Air in the gasoline does not affect the accuracy of the measurement. As long as these are small bubbles its volume is negligible. However, if only air is to be conveyed, this is not in able to lift and rotate the turbine wheel. Once the air is removed from the system and gasoline flows again, the rotor is raised and rotated again.

Ben / in vapors remain completely inside the facility and as a result cannot escape to the outside.
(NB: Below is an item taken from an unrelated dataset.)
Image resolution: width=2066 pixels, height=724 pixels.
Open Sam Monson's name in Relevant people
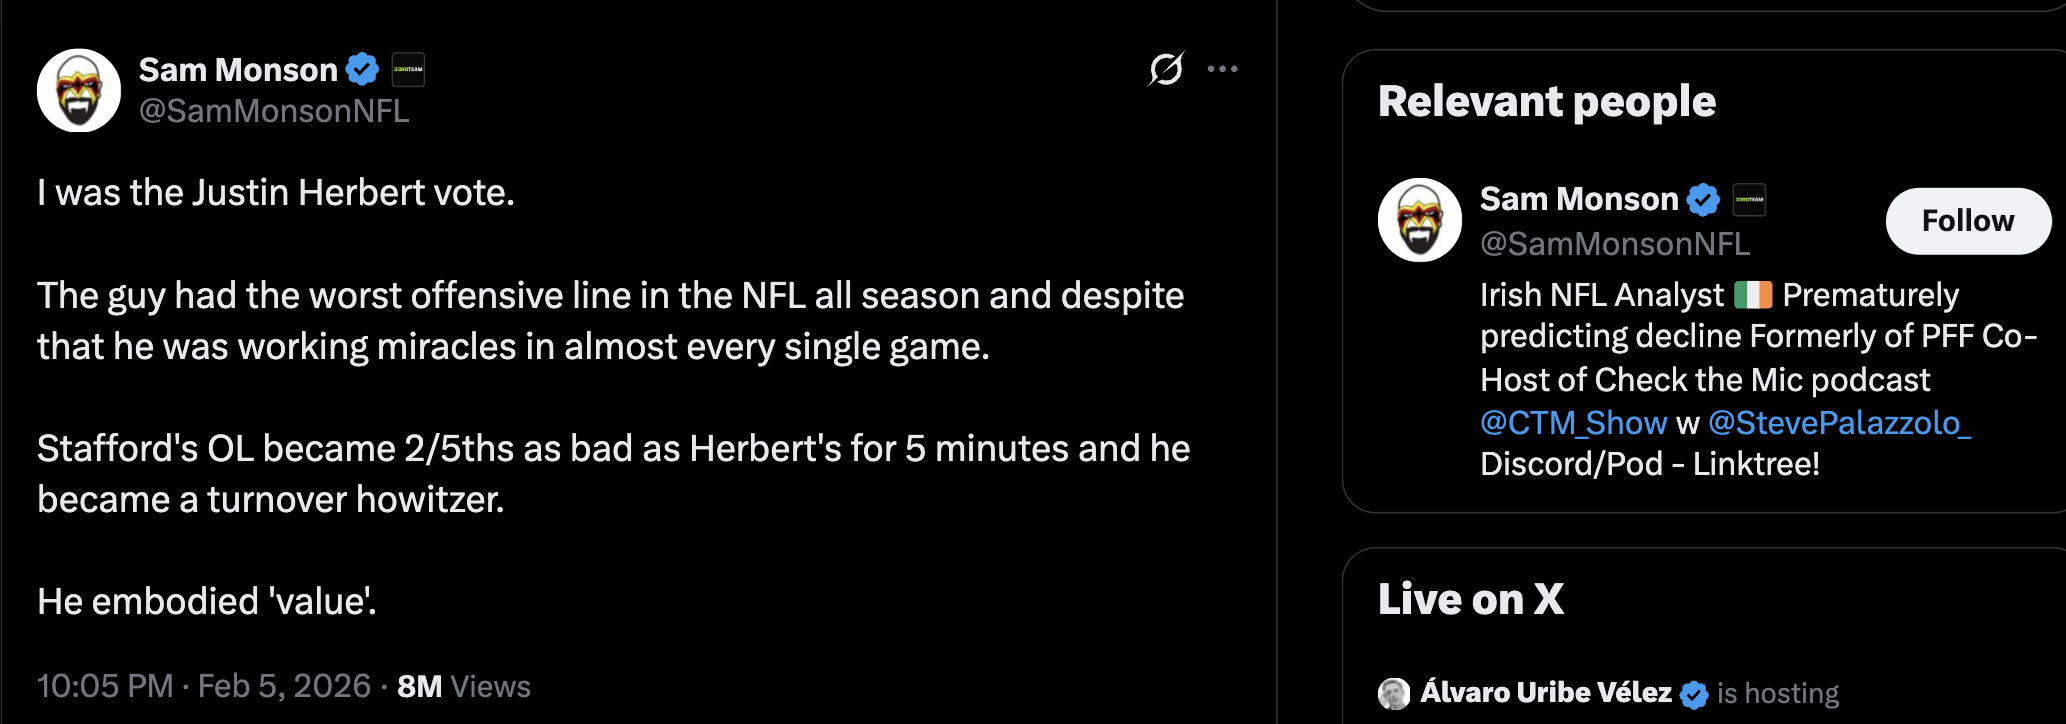(1578, 200)
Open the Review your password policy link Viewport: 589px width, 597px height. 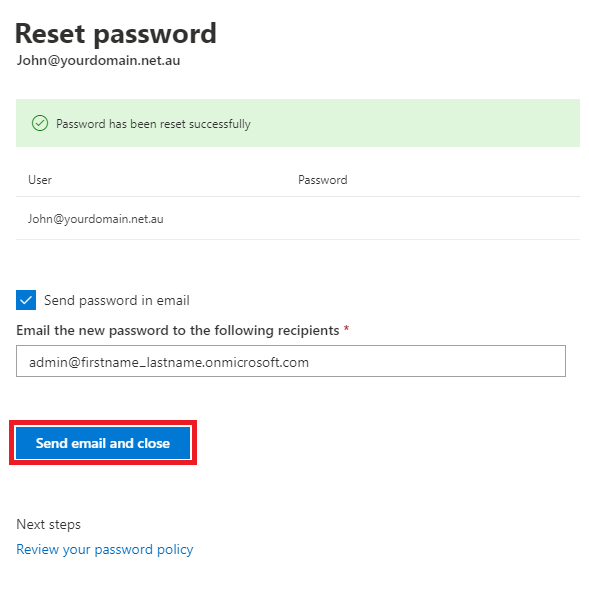coord(105,549)
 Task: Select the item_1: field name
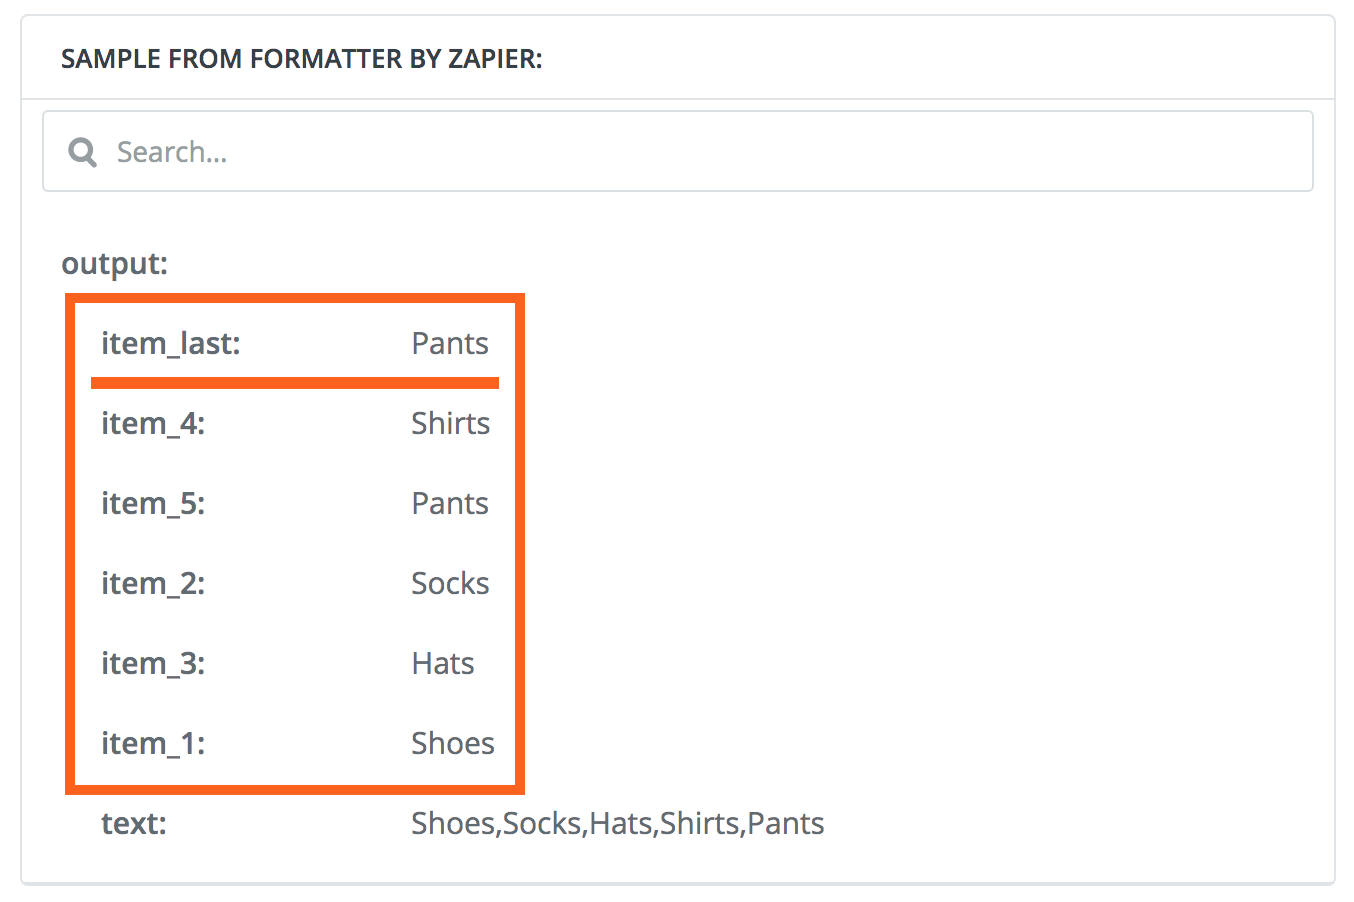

For this purpose 2 sheets of drawings

Claims (7)

Patent claims: !. Flow meters, especially for petrol stations, with a cone-shaped rotor that opens with the cone shell when the medium is not flowing a conical wall of the housing and when the medium flows from this from the wall can be lifted off and has grooves in the cone shell, characterized in that the rotor is designed as a truncated cone, the smaller end face of which faces the incoming flow is, and that the grooves on the surface of the cone run in a spiral and extend towards the downstream side rejuvenate. 2. Flow meter according to claim 1, characterized in that organs (80, 82; 84, 86) are provided, which convert the rotation of the turbine wheel (46) into electrical pulses that act on a counter (44). 3. Flow meter according to claim 2, characterized in that with the turbine wheel (46) a Magnet (80) is connected, which rotates with the turbine wheel (46), and that in the immediate A reed switch (82) which can be actuated by the magnet is provided near the magnet (80). 4. Flow meter according to claim 3, characterized in that with the turbine wheel (46) a Light emitting wheel (84) is connected, which rotates with the turbine wheel (46), and that one of the wheel outgoing light pulses receiving member (86) is provided. 5. Flow meter according to one or more of claims 1 to 4, characterized in that the housing (26) has an adjustable stop (92) which controls the stroke of the turbine wheel (46) definitely. 6. Flow meter according to claim 5, characterized in that the stop (92) as a screw is formed, against the inner end face (94) of the shaft (68) of the turbine wheel (46), preferably with the interposition of a sliding ball (96), in the raised position of the turbine wheel (46). 7. Flow meter according to one or more of claims 1 to 6, characterized in that the cross-section of the grooves (54) is trapezoidal.